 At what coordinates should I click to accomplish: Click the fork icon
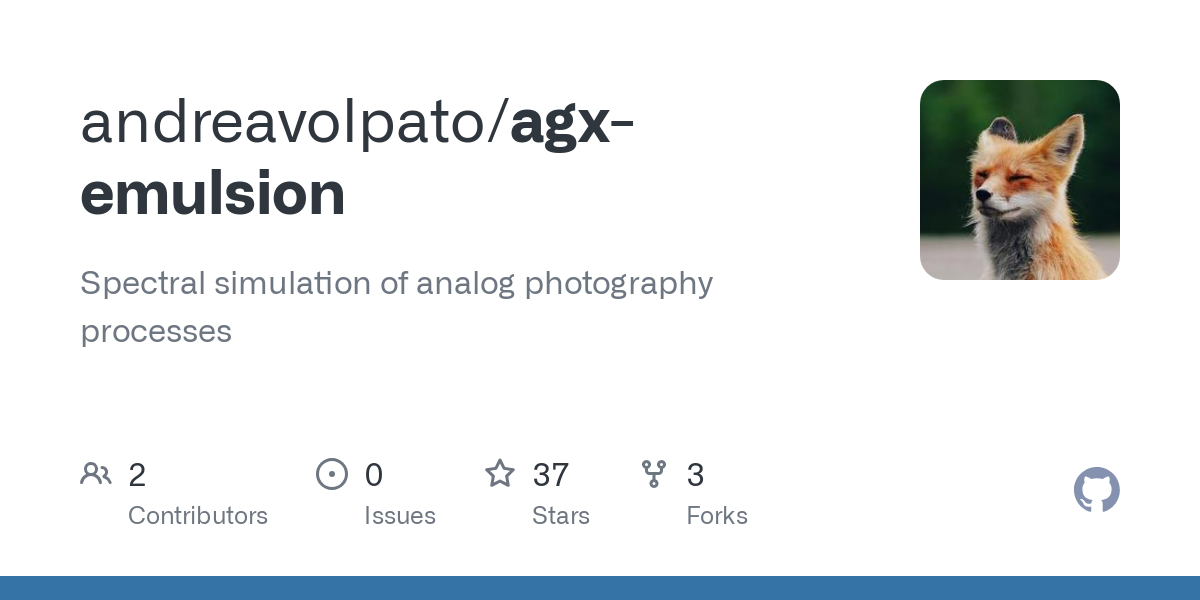[x=654, y=474]
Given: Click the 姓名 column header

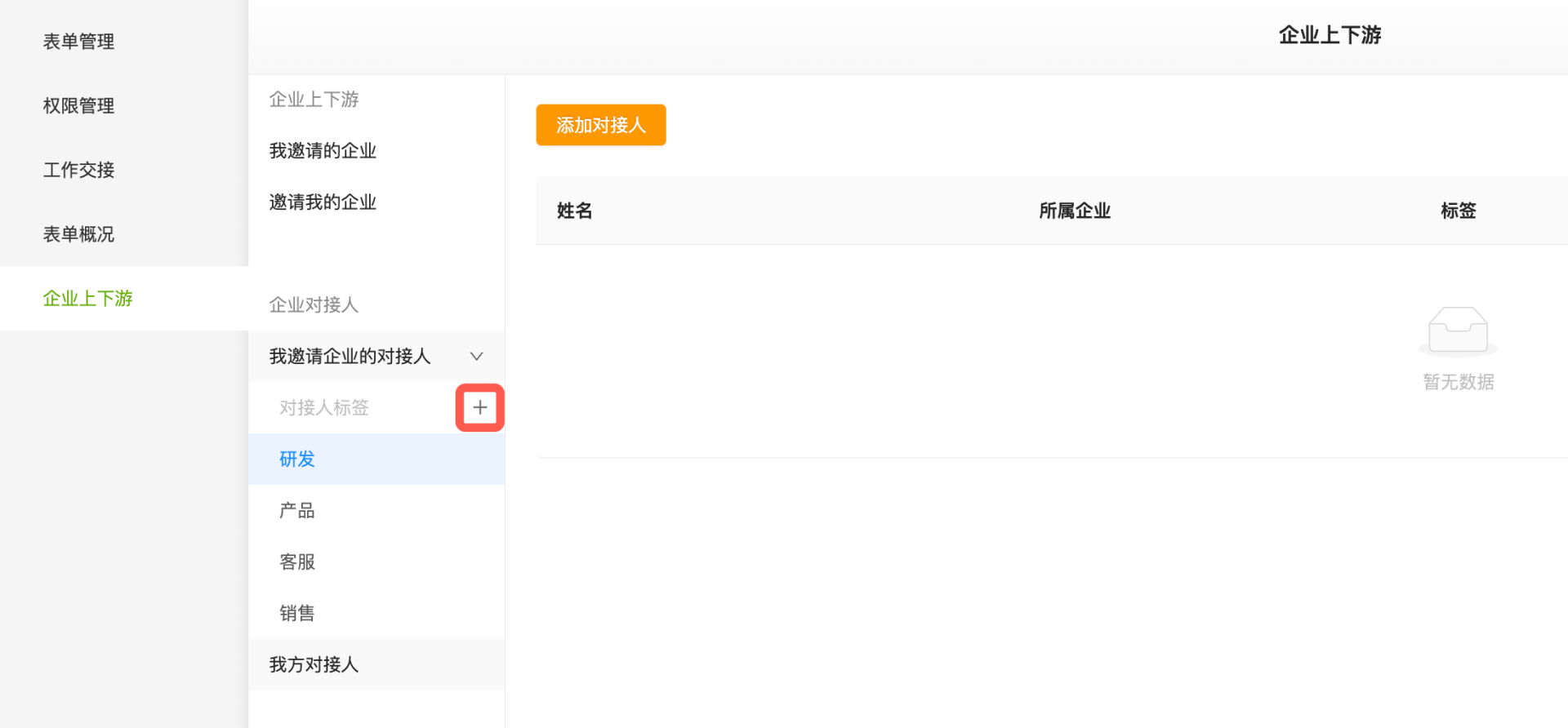Looking at the screenshot, I should 574,211.
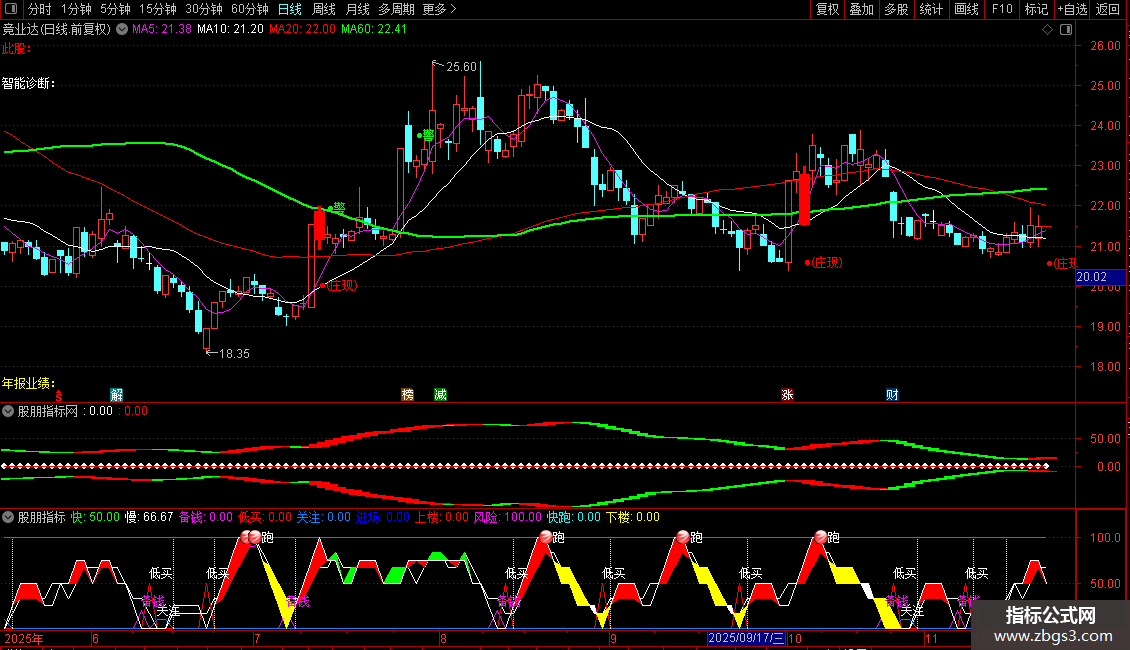Viewport: 1130px width, 650px height.
Task: Open the 股朋指标网 sub-chart dropdown arrow
Action: click(x=8, y=411)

----

## Aim of the task
When you retype the data above, match every line exactly and leave the pictures behind.

## Exercise response
 At what coordinates should I click to accomplish: Click the fork icon
[x=654, y=474]
Given: Click the 姓名 column header

Looking at the screenshot, I should 574,211.
Viewport: 1130px width, 650px height.
Task: Open the 股朋指标网 sub-chart dropdown arrow
Action: click(x=8, y=411)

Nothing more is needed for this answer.